After this is dry, proceed to over-grain it as I have described in the oak, only with your pencils accentuate some of the eyes where you think it is needful.
The styles and cross-styles you must do according to fancy, wiping out parts, trailing the over-grainer over other portions, putting in an eye where wanted for variety, or a knot, yet taking great care not to crowd the work; and always bear in mind that, although knots may look attractive to you, they are considered blemishes from a cabinet-maker’s point of view. When you have done as much as you can, varnish.
MAHOGANY AND WALNUT
These two woods are manipulated in exactly the same way, a groundwork dashed in with the sash-tool in the form of a tree, and wiped out and over-grained. Mahogany is simpler in the over-graining and softer than walnut. For mahogany you require burnt sienna and Vandyke brown over a salmon-tinted ground; for walnut, Vandyke brown alone, over a yellow or buff ground. In mahogany most of your work is done with the badger or camel-hair softener, with just a little over-graining. With walnut most of the work will be accomplished with the over-grainer and riggers or pencils, after the groundwork is dry; if portions are stippled with the badger in the first working it will be all the better.

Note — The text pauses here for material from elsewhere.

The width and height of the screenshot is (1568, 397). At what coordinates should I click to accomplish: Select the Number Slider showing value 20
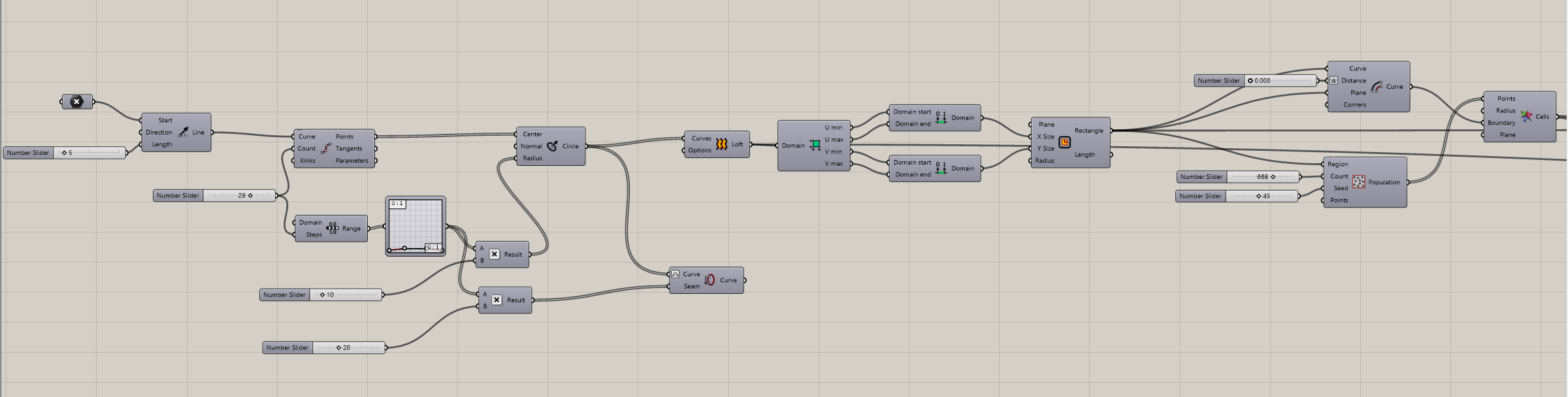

To stipple is to hold the badger or sash-tool firmly sideways, and strike smartly against the panel with it; this gives the appearance of a great deal of minute work. When over-graining, study how the lines run in a real piece of walnut, and try to imitate them closely with the knots. Satin-wood and most other woods are imitated in the same way, with distemper colour and stale beer. Practice, with perhaps a few practical lessons, is all that is required, provided the worker has adaptability, to produce a good grainer.

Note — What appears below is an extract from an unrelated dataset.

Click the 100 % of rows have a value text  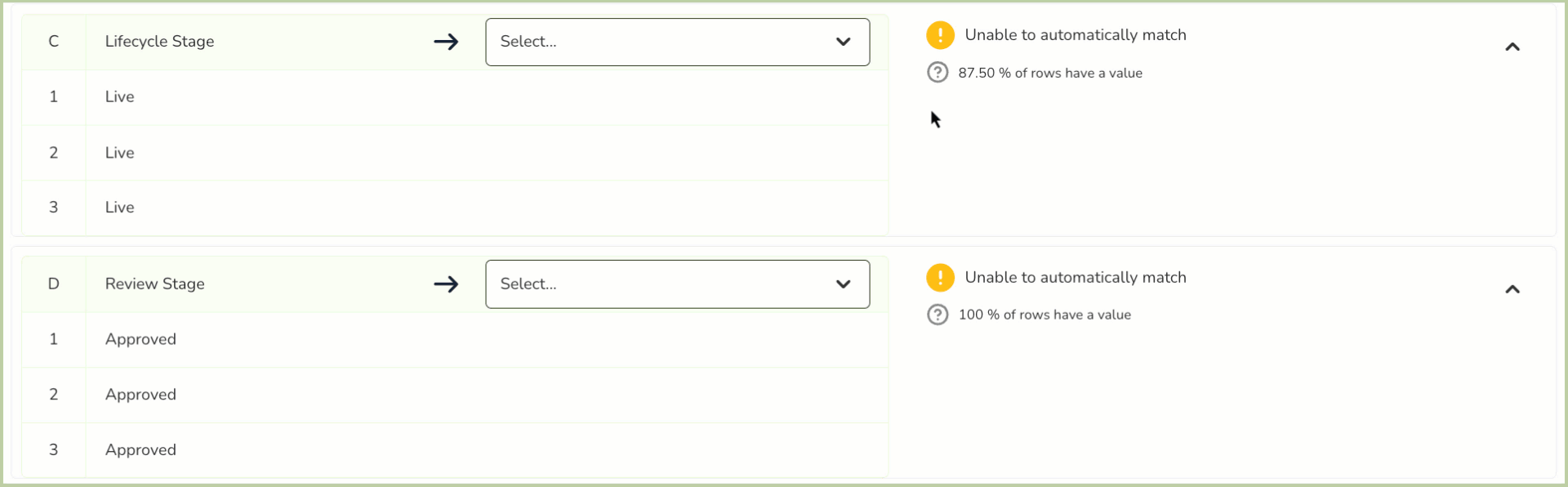pyautogui.click(x=1045, y=315)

ON THE IMITATION OF MARBLES—BLACK AND GOLD
I take this marble first, partly because it is my favourite marble, and partly because it leads directly from the working in of soft woods, as I like to see it done.
Many painters lay in their ground with black in oil, and when dry go over that again with yellow and white, also in oil. This is the way to do it cheaply and inartistically, and, therefore, not the way that I would recommend as an artist.
My groundwork for this marble would be exactly the same as that used for oak—a rich cream colour.
Over this I would splash and stipple about roughly in water, or rather stale beer, colour, a changing coat of raw and burnt sienna, with an adroit blending of Vandyke brown; in fact, produce the wild thunderstorm effect in warm tones that I did on my maple panel in the first working.